Faiseurs de paix
La Suisse a accepté d’organiser à la demande de l’Ukraine un «sommet» de haut niveau sur la paix, ont annoncé lundi les présidents des deux pays lors d’une conférence de presse à Kehrsatz, près de Berne. Mais le président ukrainien Volodymyr Zelensky a immédiatement averti que la Russie ne serait pas la bienvenue à ce sommet1.
C’est le 15 janvier que le président ukrainien Volodymyr Zelensky, en route pour Davos et reçu à Berne par la présidente de la Confédération Viola Amherd, a obtenu de la Suisse l’organisation d’une conférence au sommet pour la paix en Ukraine, à laquelle seront conviés des «représentants de haut rang» du plus grand nombre de pays possible, mais pas la Russie.
Depuis lors, Ignazio Cassis, chef du Département fédéral des affaires étrangères, s’est beaucoup démené en faveur du sommet en question. A défaut d’invitation, il a proposé à l’ambassadeur de Russie à Berne Sergei Garmonin la médiation de la Suisse entre Kiev et Moscou. Il a fait la même offre à New York, en marge d’une réunion du Conseil de sécurité, à Sergueï Lavrov, ministre des affaires étrangères russe. Curieusement, ces deux messieurs ont rejeté l’aimable proposition, au motif futile que la Suisse n’est plus neutre. Il en a été tout marri, le brave homme.
Début février, lors d’un voyage en Asie, notamment en Chine et en Inde, où il comptait obtenir le soutien des pays visités, mais n’a pas remporté de succès décisif – ça se saurait –, il a tout de même précisé qu’«il n’y aura pas de conférence de paix conclusive sans la Russie», avis partagé on s’en doute par les pays qu’il a honorés de sa présence.

───

### Objectif A
Comptez les lignes des enregistrements qui contiennent la chaîne « Sign », en tenant compte de la casse. Donnez seulement le nombre.

───

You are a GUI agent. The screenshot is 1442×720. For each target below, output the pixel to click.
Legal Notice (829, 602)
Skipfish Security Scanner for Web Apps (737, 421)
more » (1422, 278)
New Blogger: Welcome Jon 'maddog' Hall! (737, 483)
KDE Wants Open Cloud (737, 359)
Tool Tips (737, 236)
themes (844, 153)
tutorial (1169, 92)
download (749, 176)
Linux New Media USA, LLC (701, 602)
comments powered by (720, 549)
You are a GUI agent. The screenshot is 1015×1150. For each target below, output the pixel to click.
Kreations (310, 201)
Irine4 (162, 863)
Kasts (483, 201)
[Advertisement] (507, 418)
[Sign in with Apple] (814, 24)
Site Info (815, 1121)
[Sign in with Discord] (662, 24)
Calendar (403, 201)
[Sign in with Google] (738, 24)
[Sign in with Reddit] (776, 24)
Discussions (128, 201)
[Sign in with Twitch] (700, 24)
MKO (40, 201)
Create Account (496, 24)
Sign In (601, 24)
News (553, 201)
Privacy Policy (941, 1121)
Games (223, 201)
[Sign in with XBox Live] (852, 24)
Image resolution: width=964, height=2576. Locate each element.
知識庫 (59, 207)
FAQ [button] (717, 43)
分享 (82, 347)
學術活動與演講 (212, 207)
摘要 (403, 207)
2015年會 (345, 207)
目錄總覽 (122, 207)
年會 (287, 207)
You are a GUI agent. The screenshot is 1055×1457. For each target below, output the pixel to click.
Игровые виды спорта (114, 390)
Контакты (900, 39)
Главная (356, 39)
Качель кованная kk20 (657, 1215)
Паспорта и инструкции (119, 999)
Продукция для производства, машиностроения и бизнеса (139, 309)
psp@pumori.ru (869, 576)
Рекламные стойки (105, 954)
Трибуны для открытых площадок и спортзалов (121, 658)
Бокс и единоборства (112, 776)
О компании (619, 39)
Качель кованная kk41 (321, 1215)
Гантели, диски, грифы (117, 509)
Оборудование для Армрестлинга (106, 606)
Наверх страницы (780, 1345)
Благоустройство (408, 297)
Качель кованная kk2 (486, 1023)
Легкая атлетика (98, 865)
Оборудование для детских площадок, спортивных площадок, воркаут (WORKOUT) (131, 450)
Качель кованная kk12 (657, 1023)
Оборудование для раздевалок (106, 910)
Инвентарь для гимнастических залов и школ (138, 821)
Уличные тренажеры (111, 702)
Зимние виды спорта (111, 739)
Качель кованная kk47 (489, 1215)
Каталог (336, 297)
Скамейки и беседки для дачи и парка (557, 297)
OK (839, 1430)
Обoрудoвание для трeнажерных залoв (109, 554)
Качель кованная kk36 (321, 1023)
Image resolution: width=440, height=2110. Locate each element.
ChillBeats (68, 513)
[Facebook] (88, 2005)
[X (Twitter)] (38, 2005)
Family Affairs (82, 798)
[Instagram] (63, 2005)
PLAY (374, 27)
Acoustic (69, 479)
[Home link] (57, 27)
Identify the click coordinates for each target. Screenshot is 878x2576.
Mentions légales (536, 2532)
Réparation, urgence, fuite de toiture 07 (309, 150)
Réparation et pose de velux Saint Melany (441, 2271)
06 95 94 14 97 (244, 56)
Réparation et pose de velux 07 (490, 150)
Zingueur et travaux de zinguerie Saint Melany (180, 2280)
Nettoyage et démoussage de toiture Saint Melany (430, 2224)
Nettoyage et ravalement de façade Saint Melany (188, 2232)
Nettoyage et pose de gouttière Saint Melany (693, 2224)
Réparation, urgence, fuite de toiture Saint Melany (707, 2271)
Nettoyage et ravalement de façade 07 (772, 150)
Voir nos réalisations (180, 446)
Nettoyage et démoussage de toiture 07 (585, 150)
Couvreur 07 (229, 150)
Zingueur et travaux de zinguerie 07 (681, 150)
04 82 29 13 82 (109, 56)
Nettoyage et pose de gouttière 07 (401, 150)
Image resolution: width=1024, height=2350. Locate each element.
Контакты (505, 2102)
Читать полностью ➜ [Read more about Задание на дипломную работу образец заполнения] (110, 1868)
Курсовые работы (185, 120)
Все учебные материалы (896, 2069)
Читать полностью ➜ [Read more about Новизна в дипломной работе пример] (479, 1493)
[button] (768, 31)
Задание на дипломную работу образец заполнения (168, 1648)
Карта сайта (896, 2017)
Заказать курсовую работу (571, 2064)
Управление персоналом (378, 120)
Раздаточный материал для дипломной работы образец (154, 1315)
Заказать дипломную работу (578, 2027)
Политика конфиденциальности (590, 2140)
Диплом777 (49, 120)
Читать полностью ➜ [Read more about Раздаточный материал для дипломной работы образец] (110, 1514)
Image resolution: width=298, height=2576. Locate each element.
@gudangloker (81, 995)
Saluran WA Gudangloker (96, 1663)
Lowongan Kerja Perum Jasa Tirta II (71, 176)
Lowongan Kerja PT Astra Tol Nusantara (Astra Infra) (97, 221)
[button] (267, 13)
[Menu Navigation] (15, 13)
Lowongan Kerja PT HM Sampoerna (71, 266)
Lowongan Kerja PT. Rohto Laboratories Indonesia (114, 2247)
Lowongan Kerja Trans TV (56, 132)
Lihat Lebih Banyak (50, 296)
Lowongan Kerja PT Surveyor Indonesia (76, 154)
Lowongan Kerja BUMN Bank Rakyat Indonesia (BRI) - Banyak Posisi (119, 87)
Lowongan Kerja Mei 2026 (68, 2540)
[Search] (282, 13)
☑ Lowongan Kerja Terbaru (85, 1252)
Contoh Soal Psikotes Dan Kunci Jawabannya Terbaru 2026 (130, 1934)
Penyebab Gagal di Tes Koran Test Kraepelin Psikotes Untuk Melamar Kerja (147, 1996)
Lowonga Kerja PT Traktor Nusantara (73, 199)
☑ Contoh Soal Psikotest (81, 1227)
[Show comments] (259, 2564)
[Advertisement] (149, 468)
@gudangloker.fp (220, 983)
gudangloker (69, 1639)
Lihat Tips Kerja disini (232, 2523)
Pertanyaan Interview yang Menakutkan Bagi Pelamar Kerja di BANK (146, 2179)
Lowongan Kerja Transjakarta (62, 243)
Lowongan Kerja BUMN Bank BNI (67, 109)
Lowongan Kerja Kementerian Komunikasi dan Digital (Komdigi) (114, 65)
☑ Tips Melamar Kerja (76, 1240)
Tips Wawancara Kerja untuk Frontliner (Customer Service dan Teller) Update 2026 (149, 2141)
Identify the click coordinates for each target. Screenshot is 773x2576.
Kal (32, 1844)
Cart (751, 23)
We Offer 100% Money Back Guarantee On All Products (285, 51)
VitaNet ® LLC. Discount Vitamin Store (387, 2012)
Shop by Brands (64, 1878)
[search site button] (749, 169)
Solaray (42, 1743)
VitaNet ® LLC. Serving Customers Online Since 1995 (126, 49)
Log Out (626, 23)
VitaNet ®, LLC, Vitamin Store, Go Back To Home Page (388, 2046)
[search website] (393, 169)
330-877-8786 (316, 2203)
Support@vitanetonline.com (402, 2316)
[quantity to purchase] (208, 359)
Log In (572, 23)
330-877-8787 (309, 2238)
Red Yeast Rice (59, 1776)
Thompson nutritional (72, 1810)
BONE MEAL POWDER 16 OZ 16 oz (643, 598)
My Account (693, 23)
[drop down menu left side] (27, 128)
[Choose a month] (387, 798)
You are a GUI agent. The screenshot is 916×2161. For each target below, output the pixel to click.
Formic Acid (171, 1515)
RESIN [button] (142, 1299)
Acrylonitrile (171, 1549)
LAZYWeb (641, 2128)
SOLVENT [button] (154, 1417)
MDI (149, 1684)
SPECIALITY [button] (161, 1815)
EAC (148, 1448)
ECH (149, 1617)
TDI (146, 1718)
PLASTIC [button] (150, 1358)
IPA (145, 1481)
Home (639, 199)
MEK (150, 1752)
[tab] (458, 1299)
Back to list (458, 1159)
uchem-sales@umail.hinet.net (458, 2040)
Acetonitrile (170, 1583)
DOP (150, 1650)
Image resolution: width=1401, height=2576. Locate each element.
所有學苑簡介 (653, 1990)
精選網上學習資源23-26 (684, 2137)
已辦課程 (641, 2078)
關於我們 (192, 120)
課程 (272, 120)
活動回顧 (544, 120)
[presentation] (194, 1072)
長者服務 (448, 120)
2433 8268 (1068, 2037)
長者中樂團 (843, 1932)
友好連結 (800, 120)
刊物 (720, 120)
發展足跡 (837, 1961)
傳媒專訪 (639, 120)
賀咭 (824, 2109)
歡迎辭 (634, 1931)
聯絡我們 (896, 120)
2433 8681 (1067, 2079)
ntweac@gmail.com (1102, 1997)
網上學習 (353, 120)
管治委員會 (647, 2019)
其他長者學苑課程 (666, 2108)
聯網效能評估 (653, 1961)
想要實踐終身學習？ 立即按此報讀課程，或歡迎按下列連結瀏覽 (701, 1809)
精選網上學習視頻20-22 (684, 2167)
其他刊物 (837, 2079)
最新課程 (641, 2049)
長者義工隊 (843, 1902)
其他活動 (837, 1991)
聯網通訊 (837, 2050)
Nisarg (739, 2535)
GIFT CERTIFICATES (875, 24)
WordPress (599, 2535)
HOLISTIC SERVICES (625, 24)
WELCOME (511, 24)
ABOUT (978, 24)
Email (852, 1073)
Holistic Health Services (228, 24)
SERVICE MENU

───

### Objectif B
Répondez brièvement à ces questions sur l'extrait :
(i) Où s'est tenue la conférence de presse lors de laquelle le sommet a été annoncé ?
(ii) À qui Ignazio Cassis a-t-il proposé la médiation de la Suisse à New York ?
(iii) Quels pays d'Asie l'extrait nomme-t-il parmi ceux visités début février ?

### Réponse A
7

### Réponse B
(i) À Kehrsatz, près de Berne.
(ii) À Sergueï Lavrov, ministre des affaires étrangères russe.
(iii) La Chine et l'Inde.